Home of Our Own, A: Tale of Spunky Widow and Six Children, Starring Kathy Bates

A tale of a poor, spunky widow and her six children, A Home of Our Own is sort of a 1990s version of Scorsese’s 1974 Alice Doesn’t Live Here Anymore, with elements of Robert Benton’s 1984 Places of the Heart thrown into the mix.

There is no particular reason to see this family drama on the big screen, as in scope, scale and production values it perfectly befits TV, where similar inspirational country movies have been shown.

As Frances Lacey, Kathy Bates plays a variation of the role that won both Ellen Burstyn and Sally Fields an Oscar Award in Alice Doesn’t and Places, respectively. Narrative begins in L.A., in l962, with Bates getting fired from her assembly line job due to the chaos she creates as a result of a sexually charged prank against her. It seems like the right opportunity to begin a new life, as Bates thinks L.A. is “toilet of a city.”

She thus sets for the road with her six children, ranging in age from 5 to 15, feeding them with the usual egg-salad sandwiches. One day, spotting a dilapidated house in Idaho, in the middle of nowhere, Bates stops the car, determined to buy it–even though she has no job or money. These problems are soon overcome by the ever-resourceful, tough-talking Bates, who at one point trades her wedding ring for car repair.

The only new element in this formulaic tale is the language. Bates’ children know their mother so well that when she just mentions her dead husband, they all say, as a well-rehearsed chorus, “this goddamn vagabond Irish Catholic sonofabitch.”

Scripter Patrick Duncan borrows quite many ideas from Robert Benton’s l984 farm pic, Places in the Heart, as the need for strong family ties and the efforts it takes to establish a community. If in the Benton saga, the commune consisted of Sally Fields, her kids, a blind and a black man, here the “extended” family is composed of Bates, her children, and a benevolent Japanese-American neighbor and land owner (Soon Teck-Oh).

Another similarity between the two films is the use of the father’s belt for punishment, though in the new melodrama, the belt signifies even stronger messages–Bates must learn that ultimately physical force is an immoral and ineffective method of education.

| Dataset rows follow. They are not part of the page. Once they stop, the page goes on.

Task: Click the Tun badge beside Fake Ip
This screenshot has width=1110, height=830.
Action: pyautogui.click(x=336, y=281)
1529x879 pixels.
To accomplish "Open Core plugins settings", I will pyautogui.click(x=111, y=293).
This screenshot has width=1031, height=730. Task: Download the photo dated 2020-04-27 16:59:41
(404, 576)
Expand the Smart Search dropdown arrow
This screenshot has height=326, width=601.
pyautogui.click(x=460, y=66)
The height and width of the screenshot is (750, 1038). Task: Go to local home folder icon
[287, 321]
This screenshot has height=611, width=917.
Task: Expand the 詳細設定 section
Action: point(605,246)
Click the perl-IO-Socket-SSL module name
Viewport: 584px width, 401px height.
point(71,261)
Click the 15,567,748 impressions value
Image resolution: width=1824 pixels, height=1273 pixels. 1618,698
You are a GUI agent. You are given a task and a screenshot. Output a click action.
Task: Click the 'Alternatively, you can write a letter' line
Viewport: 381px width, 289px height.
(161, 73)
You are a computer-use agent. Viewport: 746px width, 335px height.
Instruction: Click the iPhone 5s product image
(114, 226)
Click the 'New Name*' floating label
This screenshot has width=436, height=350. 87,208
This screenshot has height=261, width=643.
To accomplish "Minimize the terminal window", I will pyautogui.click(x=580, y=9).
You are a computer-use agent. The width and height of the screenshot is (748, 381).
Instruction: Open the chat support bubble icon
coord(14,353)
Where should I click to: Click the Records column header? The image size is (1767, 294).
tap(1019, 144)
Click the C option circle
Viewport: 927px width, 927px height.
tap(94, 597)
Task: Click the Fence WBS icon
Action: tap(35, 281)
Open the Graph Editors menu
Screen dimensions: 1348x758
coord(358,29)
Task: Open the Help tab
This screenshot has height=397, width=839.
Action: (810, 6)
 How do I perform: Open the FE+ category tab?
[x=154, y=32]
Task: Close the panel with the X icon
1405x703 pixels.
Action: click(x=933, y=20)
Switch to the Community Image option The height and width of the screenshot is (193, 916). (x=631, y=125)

Home of Our Own is yet another mythic evocation set in l962, a turning point in modern American history, except this time story isn’s not about youth, but about the indomitable spirit of the working class. Tony Bill is a director who specializes in sentimental, old-fashioned movies “with a heart.” Though he isn’t as condescending to his bluer-collar protagonists as in his former outing, Untamed Heart, he still ends up glorifying their indefatigable soul and pride–the Laceys’s motto is “we don’t accept charity, we pay our own.”

However, Bill, who was an actor himself, is good with his cast. Kathy Bates renders a solid, if not distinguished, performance as the dauntless mother. It’s a meaty part, one that often leads to Oscar nomination and awards. But ultimately she is defeated by a stereotypical role, assayed by every major actress, from Jane Fonda in The Dollmaker to Glenn Close in Sarah, Plain and Tall.

Too bad that the handsome Edward Furlong, who was so impressive in Terminator 2 and as Jeff Bridges’ son in American Heart, is not given a substantial role worthy of his talent. Still, as the eldest son and man of the house, he gives his best to the highly anticipated situations and conflicts.

Excepting notable lensing by Jean Lepine, who had achieved good work for Robert Altman, other tech credits are O.K. A handkerchief or two may be necessary for the Christmas sequence and other excessively melodramatic scenes.